> _AUSGEWÄHLTER AUSZUG_:
------------------------------------------------------------
Bei dem Volkswagen-Werk tobt derzeit ein Kampf um die Gründung eines Betriebsrats. Offiziell haben die Deutschen Neutralität versprochen, sie wollen weder die Gewerkschaft unterstützen noch deren Gegner. Doch in einem für US-Verhältnisse ungewöhnlichen Schritt hatte VW eine Kooperation mit der UAW angekündigt und der mächtigen Autogewerkschaft dabei auch erlaubt, in den Werkshallen Wahlkampf für die kommende Abstimmung zu machen, die vom 12. bis zum 14. Februar stattfindet.
Sollte die Abstimmung erfolgreich sein, würde in dem US-Werk ein Betriebsrat nach deutschem Vorbild eingerichtet werden. Eine Gruppe von anti-gewerkschaftlich eingestellten VW-Arbeitern hatte ebenfalls um Erlaubnis gebeten, gegen die UAW Wahlkampf zu führen. Das hatte VW aber abgelehnt.
Ein Indiz für die Parteinahme durch Volkswagen ist ein Vertrag des Autobauers mit der Gewerkschaft. Demnach wollen die beiden Seiten ihre öffentlichen Mitteilungen koordinieren und die Kommunikation mit den Mitarbeitern des Werks aufeinander abstimmen. Der Vertrag vom 27. Januar wurde nun den VW-Arbeitern zugänglich gemacht. Daraus geht hervor, dass Formulierungen miteinander koordiniert werden sollen, wenn es um Abstimmung über die Betriebsratsgründung geht. Beide Seiten wollen sich auch gegenseitig beraten, wenn es um die Kommunikation mit den Mitarbeitern geht.
------------------------------------------------------------
> _GESPEICHERTE DATEN_:
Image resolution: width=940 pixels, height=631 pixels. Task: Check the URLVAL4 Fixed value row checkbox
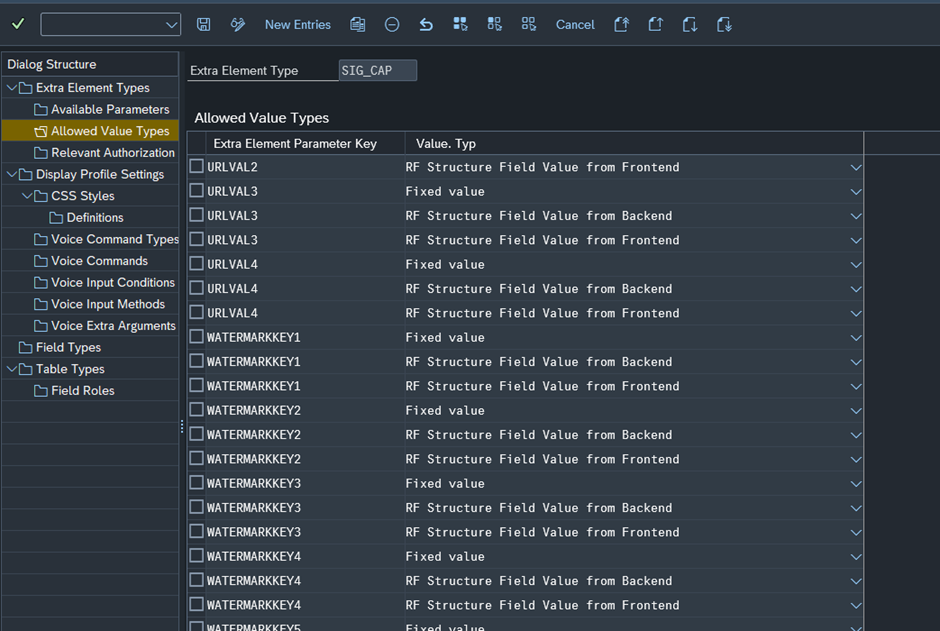pyautogui.click(x=197, y=264)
------------------------------------------------------------
> _AUFGABE A_:
Wiederholen Sie aus dem Auszug über das VW-Werk den Abschnitt, der mit „Bei dem Volkswagen-Werk“ beginnt und bis einschließlich „VW aber abgelehnt.“ reicht.
> _AUFGABE B_:
Geben Sie für jede der folgenden Aussagen an, ob sie mit dem Auszug über das VW-Werk übereinstimmt, und belegen Sie Ihr Ja oder Nein mit den entscheidenden Worten des Auszugs als wörtlichem Zitat: (i) Die Abstimmung findet vom 12. bis zum 14. Februar statt. (ii) VW erlaubte auch den gewerkschaftsfeindlich eingestellten Arbeitern, im Werk Wahlkampf zu führen. (iii) Der Vertrag zwischen VW und der Gewerkschaft stammt vom 27. Januar.

> _SCHRIFTLICHE ANTWORT A_:
Bei dem Volkswagen-Werk tobt derzeit ein Kampf um die Gründung eines Betriebsrats. Offiziell haben die Deutschen Neutralität versprochen, sie wollen weder die Gewerkschaft unterstützen noch deren Gegner. Doch in einem für US-Verhältnisse ungewöhnlichen Schritt hatte VW eine Kooperation mit der UAW angekündigt und der mächtigen Autogewerkschaft dabei auch erlaubt, in den Werkshallen Wahlkampf für die kommende Abstimmung zu machen, die vom 12. bis zum 14. Februar stattfindet.
Sollte die Abstimmung erfolgreich sein, würde in dem US-Werk ein Betriebsrat nach deutschem Vorbild eingerichtet werden. Eine Gruppe von anti-gewerkschaftlich eingestellten VW-Arbeitern hatte ebenfalls um Erlaubnis gebeten, gegen die UAW Wahlkampf zu führen. Das hatte VW aber abgelehnt.

> _SCHRIFTLICHE ANTWORT B_:
(i) Ja: „die vom 12. bis zum 14. Februar stattfindet“
(ii) Nein: „Das hatte VW aber abgelehnt.“
(iii) Ja: „Der Vertrag vom 27. Januar wurde nun den VW-Arbeitern zugänglich gemacht.“